# Goal of the exercise
In this exercise, the data must be written out exactly.

START Record set

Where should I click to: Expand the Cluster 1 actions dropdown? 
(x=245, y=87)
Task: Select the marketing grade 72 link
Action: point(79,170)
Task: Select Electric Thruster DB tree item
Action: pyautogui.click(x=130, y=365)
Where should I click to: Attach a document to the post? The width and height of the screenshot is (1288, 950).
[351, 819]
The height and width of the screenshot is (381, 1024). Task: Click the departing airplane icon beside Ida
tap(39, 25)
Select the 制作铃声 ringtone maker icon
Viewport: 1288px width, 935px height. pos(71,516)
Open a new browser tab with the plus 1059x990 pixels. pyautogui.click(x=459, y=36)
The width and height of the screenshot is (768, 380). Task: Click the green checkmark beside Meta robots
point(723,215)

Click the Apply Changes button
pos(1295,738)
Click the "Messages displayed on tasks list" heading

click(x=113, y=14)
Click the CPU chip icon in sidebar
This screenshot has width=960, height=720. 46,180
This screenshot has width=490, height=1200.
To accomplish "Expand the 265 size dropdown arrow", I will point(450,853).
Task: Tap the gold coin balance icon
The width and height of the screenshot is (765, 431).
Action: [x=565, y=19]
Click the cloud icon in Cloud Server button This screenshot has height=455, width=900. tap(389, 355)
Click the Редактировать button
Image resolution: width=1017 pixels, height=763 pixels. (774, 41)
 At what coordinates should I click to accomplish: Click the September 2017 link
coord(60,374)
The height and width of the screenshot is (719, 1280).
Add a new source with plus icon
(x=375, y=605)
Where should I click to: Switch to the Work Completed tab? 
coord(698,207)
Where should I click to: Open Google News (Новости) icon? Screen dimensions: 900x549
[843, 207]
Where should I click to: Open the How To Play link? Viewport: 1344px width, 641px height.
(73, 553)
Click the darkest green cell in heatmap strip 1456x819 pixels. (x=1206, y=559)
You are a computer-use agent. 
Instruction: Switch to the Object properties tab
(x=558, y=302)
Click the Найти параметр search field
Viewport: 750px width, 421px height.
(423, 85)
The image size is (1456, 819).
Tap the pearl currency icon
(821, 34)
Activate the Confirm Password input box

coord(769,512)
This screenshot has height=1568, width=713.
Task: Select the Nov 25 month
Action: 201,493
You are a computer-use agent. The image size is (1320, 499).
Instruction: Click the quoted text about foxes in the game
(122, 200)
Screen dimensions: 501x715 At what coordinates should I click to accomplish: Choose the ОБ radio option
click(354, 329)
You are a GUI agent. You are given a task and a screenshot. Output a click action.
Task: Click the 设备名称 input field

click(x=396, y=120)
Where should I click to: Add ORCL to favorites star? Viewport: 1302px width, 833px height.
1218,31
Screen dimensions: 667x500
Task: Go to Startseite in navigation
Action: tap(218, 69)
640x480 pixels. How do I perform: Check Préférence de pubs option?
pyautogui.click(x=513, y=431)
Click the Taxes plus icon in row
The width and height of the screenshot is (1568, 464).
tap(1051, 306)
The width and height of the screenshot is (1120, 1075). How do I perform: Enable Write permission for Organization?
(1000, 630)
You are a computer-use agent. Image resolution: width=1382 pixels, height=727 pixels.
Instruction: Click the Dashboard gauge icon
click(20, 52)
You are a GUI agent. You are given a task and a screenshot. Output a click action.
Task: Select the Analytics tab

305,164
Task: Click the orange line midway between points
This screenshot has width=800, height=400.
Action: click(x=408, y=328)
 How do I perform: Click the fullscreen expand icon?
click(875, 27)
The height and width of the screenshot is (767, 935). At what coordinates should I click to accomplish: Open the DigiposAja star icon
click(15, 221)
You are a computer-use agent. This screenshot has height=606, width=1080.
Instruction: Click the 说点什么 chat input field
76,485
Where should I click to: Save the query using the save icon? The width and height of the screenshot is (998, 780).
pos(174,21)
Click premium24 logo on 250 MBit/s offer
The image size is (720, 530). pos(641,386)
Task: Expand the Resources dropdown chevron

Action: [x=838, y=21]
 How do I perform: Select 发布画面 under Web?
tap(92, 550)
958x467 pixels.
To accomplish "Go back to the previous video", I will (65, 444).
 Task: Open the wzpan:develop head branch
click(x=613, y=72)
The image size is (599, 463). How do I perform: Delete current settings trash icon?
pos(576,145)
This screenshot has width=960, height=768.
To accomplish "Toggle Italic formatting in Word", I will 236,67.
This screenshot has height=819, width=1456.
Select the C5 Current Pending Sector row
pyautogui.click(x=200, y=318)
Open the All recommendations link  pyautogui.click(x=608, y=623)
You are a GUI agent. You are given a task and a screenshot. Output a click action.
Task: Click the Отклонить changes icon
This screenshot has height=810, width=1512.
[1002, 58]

END Record set

# Your solution
Where should I click to: Expand the Cluster 1 actions dropdown? 
(x=245, y=87)
Task: Select the marketing grade 72 link
Action: point(79,170)
Task: Select Electric Thruster DB tree item
Action: pyautogui.click(x=130, y=365)
Where should I click to: Attach a document to the post? The width and height of the screenshot is (1288, 950).
[351, 819]
The height and width of the screenshot is (381, 1024). Task: Click the departing airplane icon beside Ida
tap(39, 25)
Select the 制作铃声 ringtone maker icon
Viewport: 1288px width, 935px height. pos(71,516)
Open a new browser tab with the plus 1059x990 pixels. pyautogui.click(x=459, y=36)
The width and height of the screenshot is (768, 380). Task: Click the green checkmark beside Meta robots
point(723,215)

Click the Apply Changes button
pos(1295,738)
Click the "Messages displayed on tasks list" heading

click(x=113, y=14)
Click the CPU chip icon in sidebar
This screenshot has width=960, height=720. 46,180
This screenshot has width=490, height=1200.
To accomplish "Expand the 265 size dropdown arrow", I will point(450,853).
Task: Tap the gold coin balance icon
The width and height of the screenshot is (765, 431).
Action: [x=565, y=19]
Click the cloud icon in Cloud Server button This screenshot has height=455, width=900. tap(389, 355)
Click the Редактировать button
Image resolution: width=1017 pixels, height=763 pixels. (774, 41)
 At what coordinates should I click to accomplish: Click the September 2017 link
coord(60,374)
The height and width of the screenshot is (719, 1280).
Add a new source with plus icon
(x=375, y=605)
Where should I click to: Switch to the Work Completed tab? 
coord(698,207)
Where should I click to: Open Google News (Новости) icon? Screen dimensions: 900x549
[843, 207]
Where should I click to: Open the How To Play link? Viewport: 1344px width, 641px height.
(73, 553)
Click the darkest green cell in heatmap strip 1456x819 pixels. (x=1206, y=559)
You are a computer-use agent. 
Instruction: Switch to the Object properties tab
(x=558, y=302)
Click the Найти параметр search field
Viewport: 750px width, 421px height.
(423, 85)
The image size is (1456, 819).
Tap the pearl currency icon
(821, 34)
Activate the Confirm Password input box

coord(769,512)
This screenshot has height=1568, width=713.
Task: Select the Nov 25 month
Action: 201,493
You are a computer-use agent. The image size is (1320, 499).
Instruction: Click the quoted text about foxes in the game
(122, 200)
Screen dimensions: 501x715 At what coordinates should I click to accomplish: Choose the ОБ radio option
click(354, 329)
You are a GUI agent. You are given a task and a screenshot. Output a click action.
Task: Click the 设备名称 input field

click(x=396, y=120)
Where should I click to: Add ORCL to favorites star? Viewport: 1302px width, 833px height.
1218,31
Screen dimensions: 667x500
Task: Go to Startseite in navigation
Action: tap(218, 69)
640x480 pixels. How do I perform: Check Préférence de pubs option?
pyautogui.click(x=513, y=431)
Click the Taxes plus icon in row
The width and height of the screenshot is (1568, 464).
tap(1051, 306)
The width and height of the screenshot is (1120, 1075). How do I perform: Enable Write permission for Organization?
(1000, 630)
You are a computer-use agent. Image resolution: width=1382 pixels, height=727 pixels.
Instruction: Click the Dashboard gauge icon
click(20, 52)
You are a GUI agent. You are given a task and a screenshot. Output a click action.
Task: Select the Analytics tab

305,164
Task: Click the orange line midway between points
This screenshot has width=800, height=400.
Action: click(x=408, y=328)
 How do I perform: Click the fullscreen expand icon?
click(875, 27)
The height and width of the screenshot is (767, 935). At what coordinates should I click to accomplish: Open the DigiposAja star icon
click(15, 221)
You are a computer-use agent. This screenshot has height=606, width=1080.
Instruction: Click the 说点什么 chat input field
76,485
Where should I click to: Save the query using the save icon? The width and height of the screenshot is (998, 780).
pos(174,21)
Click premium24 logo on 250 MBit/s offer
The image size is (720, 530). pos(641,386)
Task: Expand the Resources dropdown chevron

Action: [x=838, y=21]
 How do I perform: Select 发布画面 under Web?
tap(92, 550)
958x467 pixels.
To accomplish "Go back to the previous video", I will (65, 444).
 Task: Open the wzpan:develop head branch
click(x=613, y=72)
The image size is (599, 463). How do I perform: Delete current settings trash icon?
pos(576,145)
This screenshot has width=960, height=768.
To accomplish "Toggle Italic formatting in Word", I will 236,67.
This screenshot has height=819, width=1456.
Select the C5 Current Pending Sector row
pyautogui.click(x=200, y=318)
Open the All recommendations link  pyautogui.click(x=608, y=623)
You are a GUI agent. You are given a task and a screenshot. Output a click action.
Task: Click the Отклонить changes icon
This screenshot has height=810, width=1512.
[1002, 58]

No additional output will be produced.